__Aim of the task__. Return each line below that contains the string "computer". Matching is case-sensitive.

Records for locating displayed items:
■ ■ ■ ■ ■

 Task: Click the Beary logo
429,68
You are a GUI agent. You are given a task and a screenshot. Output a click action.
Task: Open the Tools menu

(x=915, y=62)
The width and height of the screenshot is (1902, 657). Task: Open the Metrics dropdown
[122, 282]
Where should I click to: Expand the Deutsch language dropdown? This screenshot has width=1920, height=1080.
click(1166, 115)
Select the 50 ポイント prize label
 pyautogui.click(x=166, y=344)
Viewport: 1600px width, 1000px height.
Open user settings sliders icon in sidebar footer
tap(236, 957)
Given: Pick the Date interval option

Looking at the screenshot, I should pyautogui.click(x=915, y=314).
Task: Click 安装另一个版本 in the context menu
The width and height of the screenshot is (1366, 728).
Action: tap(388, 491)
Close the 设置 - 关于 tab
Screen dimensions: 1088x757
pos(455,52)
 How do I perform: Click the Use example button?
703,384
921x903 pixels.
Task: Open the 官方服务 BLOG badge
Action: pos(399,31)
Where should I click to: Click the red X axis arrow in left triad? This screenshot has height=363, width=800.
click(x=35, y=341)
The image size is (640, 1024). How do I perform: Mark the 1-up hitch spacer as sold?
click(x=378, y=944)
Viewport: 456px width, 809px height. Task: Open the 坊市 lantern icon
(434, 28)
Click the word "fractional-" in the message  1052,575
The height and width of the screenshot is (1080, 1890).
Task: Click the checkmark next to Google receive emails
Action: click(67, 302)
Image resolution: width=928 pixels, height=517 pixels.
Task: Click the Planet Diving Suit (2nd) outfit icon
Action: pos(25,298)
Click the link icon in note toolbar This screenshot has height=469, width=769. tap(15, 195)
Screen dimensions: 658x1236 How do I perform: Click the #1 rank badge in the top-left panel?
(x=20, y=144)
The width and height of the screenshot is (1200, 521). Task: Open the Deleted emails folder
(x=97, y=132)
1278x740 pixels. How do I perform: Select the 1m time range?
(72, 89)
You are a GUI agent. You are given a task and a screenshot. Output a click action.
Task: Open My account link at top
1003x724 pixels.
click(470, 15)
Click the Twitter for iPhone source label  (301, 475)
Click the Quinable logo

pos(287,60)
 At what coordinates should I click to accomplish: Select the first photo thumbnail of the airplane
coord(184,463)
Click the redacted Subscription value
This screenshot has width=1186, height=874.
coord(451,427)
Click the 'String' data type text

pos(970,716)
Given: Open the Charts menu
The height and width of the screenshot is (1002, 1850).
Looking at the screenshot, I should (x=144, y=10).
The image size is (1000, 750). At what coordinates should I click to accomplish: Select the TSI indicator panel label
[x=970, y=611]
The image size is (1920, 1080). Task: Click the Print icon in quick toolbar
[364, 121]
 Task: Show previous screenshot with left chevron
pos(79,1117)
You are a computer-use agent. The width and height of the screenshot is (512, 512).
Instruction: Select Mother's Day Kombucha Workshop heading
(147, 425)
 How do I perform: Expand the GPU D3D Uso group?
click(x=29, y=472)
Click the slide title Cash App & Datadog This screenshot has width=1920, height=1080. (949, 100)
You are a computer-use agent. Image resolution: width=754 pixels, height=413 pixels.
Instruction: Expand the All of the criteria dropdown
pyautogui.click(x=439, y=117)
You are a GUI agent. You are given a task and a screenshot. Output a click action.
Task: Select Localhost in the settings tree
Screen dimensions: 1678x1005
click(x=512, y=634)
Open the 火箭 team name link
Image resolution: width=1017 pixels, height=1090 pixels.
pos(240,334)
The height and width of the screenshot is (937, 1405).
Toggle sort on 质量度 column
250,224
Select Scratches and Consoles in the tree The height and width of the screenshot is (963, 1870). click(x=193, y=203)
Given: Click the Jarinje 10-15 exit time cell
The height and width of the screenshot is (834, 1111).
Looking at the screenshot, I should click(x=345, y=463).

■ ■ ■ ■ ■

__Result of this exercise__.
You are a computer-use agent. The width and height of the screenshot is (512, 512).
You are a computer-use agent. Image resolution: width=754 pixels, height=413 pixels.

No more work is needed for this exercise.